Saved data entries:
━━━━━━━━

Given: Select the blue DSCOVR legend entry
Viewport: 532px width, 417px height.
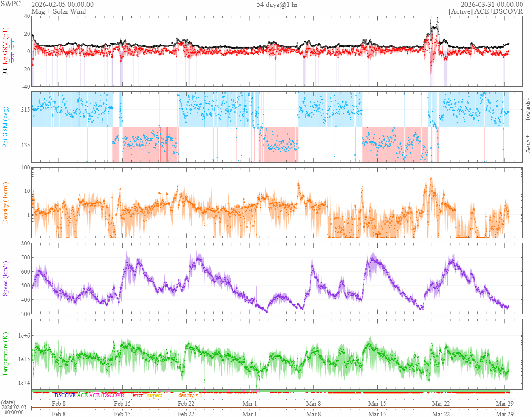Looking at the screenshot, I should point(65,395).

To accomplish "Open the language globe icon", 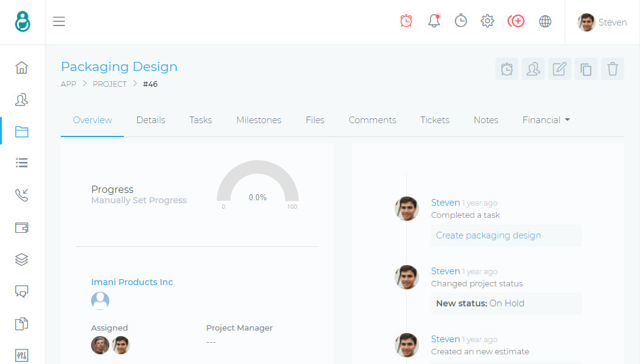I will click(545, 21).
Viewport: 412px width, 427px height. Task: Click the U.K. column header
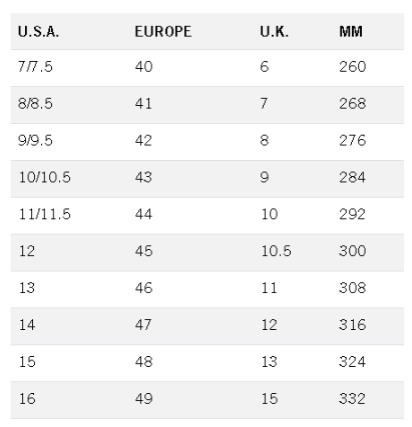(x=274, y=32)
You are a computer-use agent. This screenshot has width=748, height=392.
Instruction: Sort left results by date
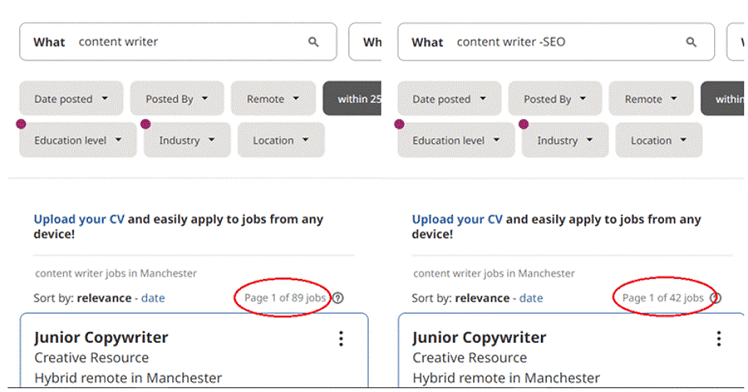153,298
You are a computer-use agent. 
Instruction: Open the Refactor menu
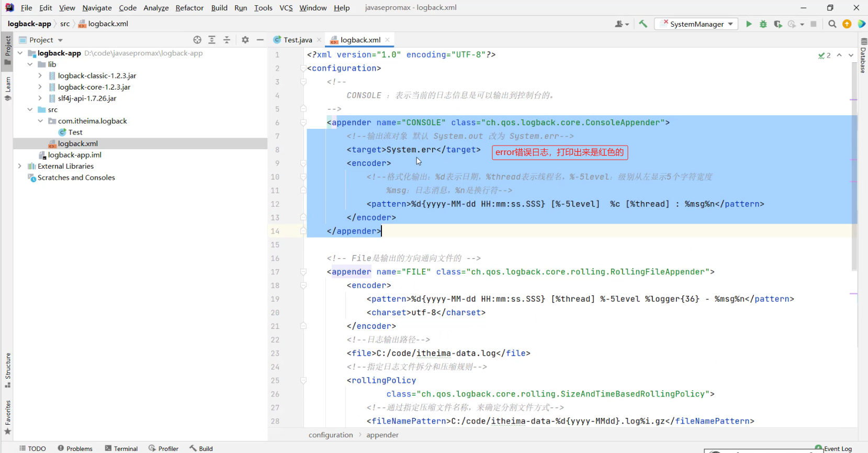click(x=189, y=8)
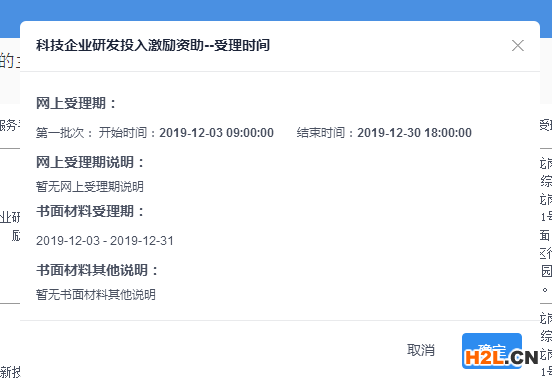Select start time value 2019-12-03 09:00:00
552x380 pixels.
[x=217, y=133]
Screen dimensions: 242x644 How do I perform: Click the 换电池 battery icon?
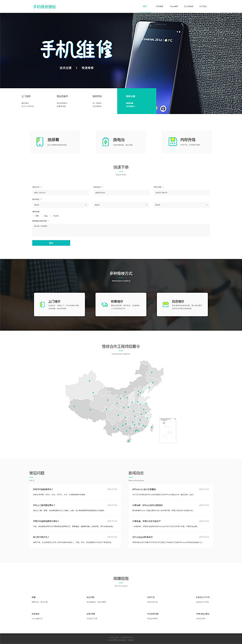coord(106,142)
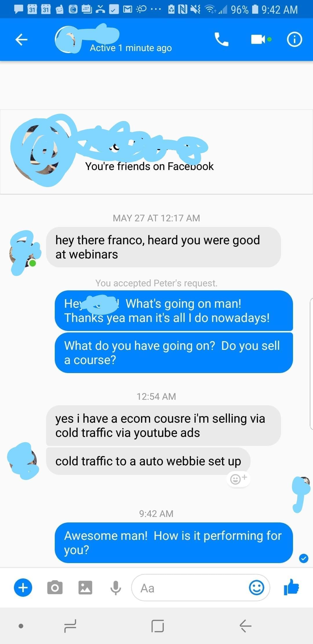This screenshot has width=313, height=644.
Task: Start a voice call with phone icon
Action: pyautogui.click(x=221, y=39)
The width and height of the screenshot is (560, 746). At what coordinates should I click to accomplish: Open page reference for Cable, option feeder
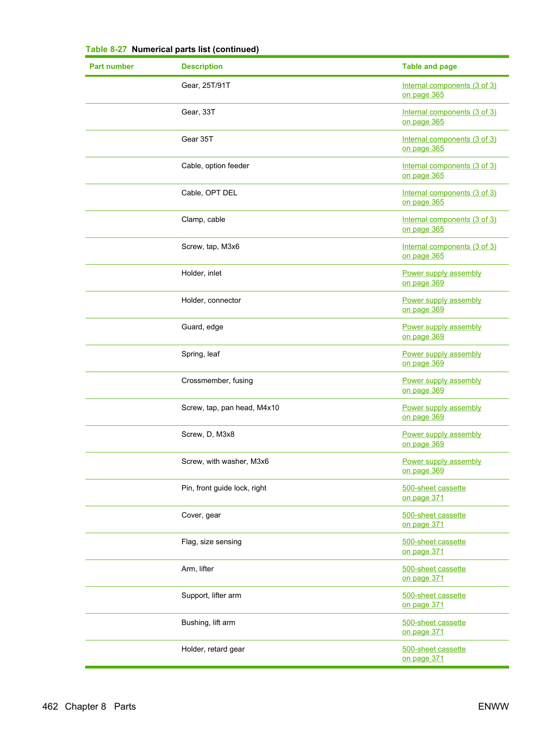tap(449, 171)
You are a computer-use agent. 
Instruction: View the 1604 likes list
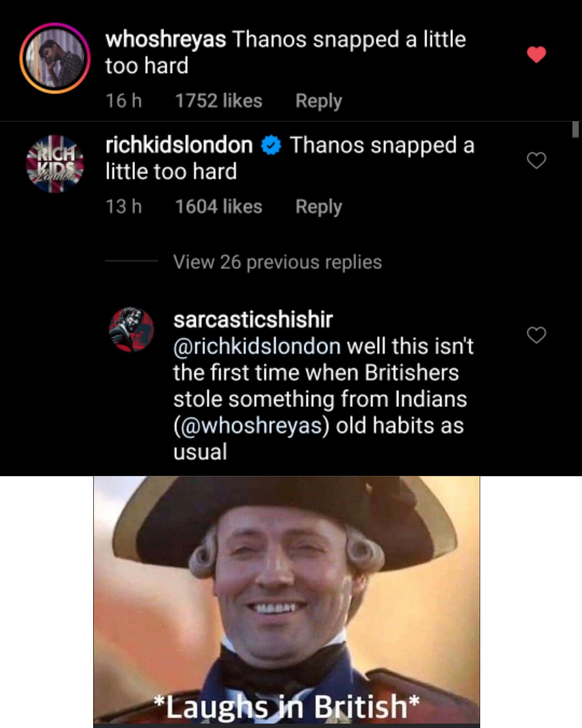coord(219,207)
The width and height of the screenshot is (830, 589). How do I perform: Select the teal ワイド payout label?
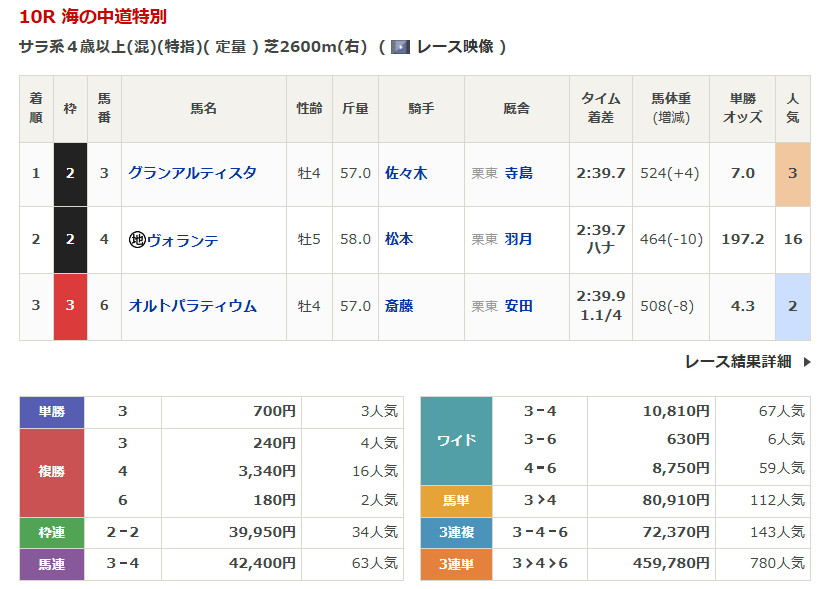coord(456,440)
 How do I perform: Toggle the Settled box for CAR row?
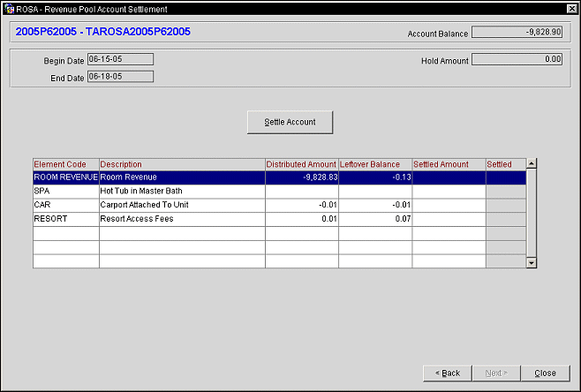[505, 205]
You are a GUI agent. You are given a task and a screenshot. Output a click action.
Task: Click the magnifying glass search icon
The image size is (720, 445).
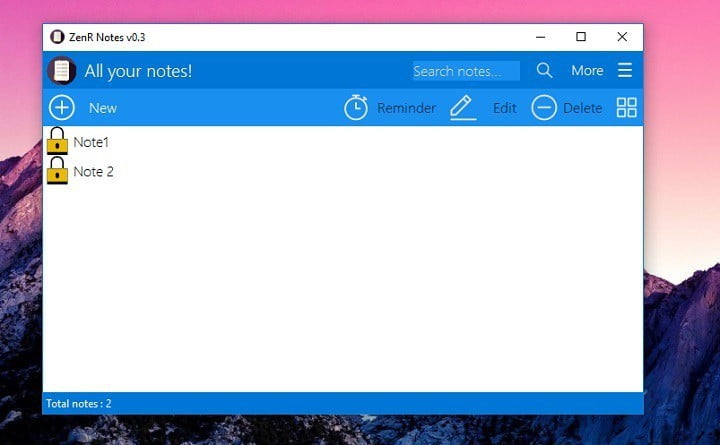[545, 70]
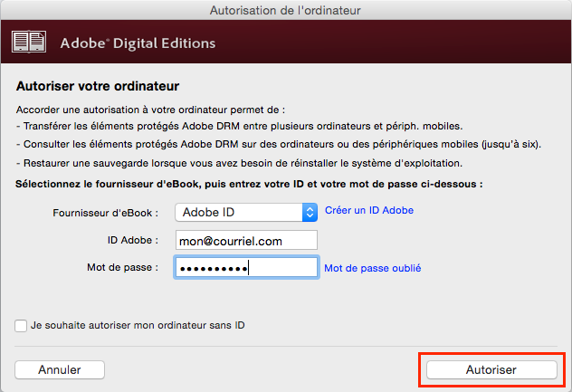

━━━━━━━━

WORK INSTRUCTION:
Copy every line in the data above that has the string "agent" in it.

TASK RESULT:
You are a computer-use agent. This screenshot has width=748, height=392.
You are a computer-use agent. 
You are a computer-use agent. 
You are a GUI agent. You are given a task and a screenshot. Output a click action.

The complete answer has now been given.